Starting at the line that contains "The width and", restate each line word for word through the final line of the data, keeping both ends.

Stored items:
☆ ☆ ☆ ☆ ☆ ☆ ☆

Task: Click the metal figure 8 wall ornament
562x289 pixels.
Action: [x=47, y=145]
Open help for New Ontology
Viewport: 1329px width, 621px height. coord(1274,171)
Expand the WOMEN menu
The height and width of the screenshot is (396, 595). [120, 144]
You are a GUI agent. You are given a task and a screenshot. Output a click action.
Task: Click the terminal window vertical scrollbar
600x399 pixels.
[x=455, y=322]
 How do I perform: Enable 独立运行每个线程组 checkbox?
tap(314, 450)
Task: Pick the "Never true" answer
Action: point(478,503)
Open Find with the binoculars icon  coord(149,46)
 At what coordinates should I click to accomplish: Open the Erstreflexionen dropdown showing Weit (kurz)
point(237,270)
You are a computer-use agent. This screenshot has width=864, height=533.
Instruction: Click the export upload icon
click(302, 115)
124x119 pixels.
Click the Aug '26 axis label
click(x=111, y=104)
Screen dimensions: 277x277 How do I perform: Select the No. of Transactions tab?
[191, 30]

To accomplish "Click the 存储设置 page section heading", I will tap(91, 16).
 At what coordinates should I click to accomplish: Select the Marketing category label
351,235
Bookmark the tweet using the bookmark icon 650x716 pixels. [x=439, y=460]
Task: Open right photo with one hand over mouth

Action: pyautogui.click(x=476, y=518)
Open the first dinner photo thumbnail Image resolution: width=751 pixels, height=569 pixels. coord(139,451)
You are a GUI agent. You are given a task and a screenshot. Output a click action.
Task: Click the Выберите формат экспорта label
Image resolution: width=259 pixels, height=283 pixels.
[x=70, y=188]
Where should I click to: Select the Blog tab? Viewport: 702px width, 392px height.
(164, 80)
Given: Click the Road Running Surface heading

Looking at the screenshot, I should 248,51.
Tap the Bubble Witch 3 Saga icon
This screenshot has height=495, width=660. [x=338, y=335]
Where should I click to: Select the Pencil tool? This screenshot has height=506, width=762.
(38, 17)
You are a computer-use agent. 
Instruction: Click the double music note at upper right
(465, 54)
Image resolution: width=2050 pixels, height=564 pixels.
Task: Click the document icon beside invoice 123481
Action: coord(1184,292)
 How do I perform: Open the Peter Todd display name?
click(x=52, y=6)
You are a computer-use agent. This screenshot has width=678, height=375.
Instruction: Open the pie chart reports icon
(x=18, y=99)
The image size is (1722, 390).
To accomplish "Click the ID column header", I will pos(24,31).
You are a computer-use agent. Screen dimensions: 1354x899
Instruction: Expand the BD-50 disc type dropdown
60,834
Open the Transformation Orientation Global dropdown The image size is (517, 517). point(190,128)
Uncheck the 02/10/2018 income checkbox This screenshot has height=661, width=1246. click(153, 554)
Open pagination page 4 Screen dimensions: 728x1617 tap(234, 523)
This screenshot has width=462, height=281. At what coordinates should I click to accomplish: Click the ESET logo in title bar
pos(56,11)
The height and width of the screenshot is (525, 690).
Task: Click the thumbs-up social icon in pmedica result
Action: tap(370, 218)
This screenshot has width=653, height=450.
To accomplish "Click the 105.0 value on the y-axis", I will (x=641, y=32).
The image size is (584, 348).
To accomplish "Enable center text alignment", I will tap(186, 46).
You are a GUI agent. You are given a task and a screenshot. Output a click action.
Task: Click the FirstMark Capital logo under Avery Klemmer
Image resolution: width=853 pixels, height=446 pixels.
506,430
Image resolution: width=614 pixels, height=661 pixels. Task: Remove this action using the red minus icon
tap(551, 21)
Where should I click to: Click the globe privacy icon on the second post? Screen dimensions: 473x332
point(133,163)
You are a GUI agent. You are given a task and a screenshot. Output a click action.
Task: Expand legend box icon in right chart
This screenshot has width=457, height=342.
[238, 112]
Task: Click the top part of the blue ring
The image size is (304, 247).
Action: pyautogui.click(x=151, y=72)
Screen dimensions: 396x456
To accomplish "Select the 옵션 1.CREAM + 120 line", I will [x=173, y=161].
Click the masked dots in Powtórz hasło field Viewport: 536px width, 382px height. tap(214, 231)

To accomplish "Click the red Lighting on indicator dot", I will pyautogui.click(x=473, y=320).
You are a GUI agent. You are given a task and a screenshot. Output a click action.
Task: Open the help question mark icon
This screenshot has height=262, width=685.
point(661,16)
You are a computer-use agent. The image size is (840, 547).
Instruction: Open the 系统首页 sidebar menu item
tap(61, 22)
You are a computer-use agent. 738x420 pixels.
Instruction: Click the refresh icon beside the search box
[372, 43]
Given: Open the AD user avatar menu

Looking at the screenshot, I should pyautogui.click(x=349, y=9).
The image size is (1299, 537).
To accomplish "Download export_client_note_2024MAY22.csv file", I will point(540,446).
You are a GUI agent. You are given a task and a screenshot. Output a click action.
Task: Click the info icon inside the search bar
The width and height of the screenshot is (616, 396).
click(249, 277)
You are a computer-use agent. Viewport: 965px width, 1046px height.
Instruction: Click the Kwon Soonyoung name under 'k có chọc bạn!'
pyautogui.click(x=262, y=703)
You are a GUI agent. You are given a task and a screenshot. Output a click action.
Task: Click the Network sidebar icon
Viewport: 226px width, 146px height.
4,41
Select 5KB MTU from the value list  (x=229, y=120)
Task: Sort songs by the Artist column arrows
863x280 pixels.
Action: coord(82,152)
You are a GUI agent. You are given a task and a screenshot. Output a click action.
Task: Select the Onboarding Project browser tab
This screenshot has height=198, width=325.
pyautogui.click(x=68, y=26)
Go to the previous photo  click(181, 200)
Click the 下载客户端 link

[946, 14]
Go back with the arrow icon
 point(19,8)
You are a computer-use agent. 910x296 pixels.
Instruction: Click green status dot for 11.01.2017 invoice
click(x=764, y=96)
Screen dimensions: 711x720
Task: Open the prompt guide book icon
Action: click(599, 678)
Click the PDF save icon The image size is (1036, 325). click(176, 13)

☆ ☆ ☆ ☆ ☆ ☆ ☆

=== Answer section ===
The width and height of the screenshot is (616, 396).
click(249, 277)
You are a computer-use agent. Viewport: 965px width, 1046px height.
Instruction: Click the Kwon Soonyoung name under 'k có chọc bạn!'
pyautogui.click(x=262, y=703)
You are a GUI agent. You are given a task and a screenshot. Output a click action.
Task: Click the Network sidebar icon
Viewport: 226px width, 146px height.
4,41
Select 5KB MTU from the value list  (x=229, y=120)
Task: Sort songs by the Artist column arrows
863x280 pixels.
Action: coord(82,152)
You are a GUI agent. You are given a task and a screenshot. Output a click action.
Task: Select the Onboarding Project browser tab
This screenshot has height=198, width=325.
pyautogui.click(x=68, y=26)
Go to the previous photo  click(181, 200)
Click the 下载客户端 link

[946, 14]
Go back with the arrow icon
 point(19,8)
You are a computer-use agent. 910x296 pixels.
Instruction: Click green status dot for 11.01.2017 invoice
click(x=764, y=96)
Screen dimensions: 711x720
Task: Open the prompt guide book icon
Action: click(599, 678)
Click the PDF save icon The image size is (1036, 325). click(176, 13)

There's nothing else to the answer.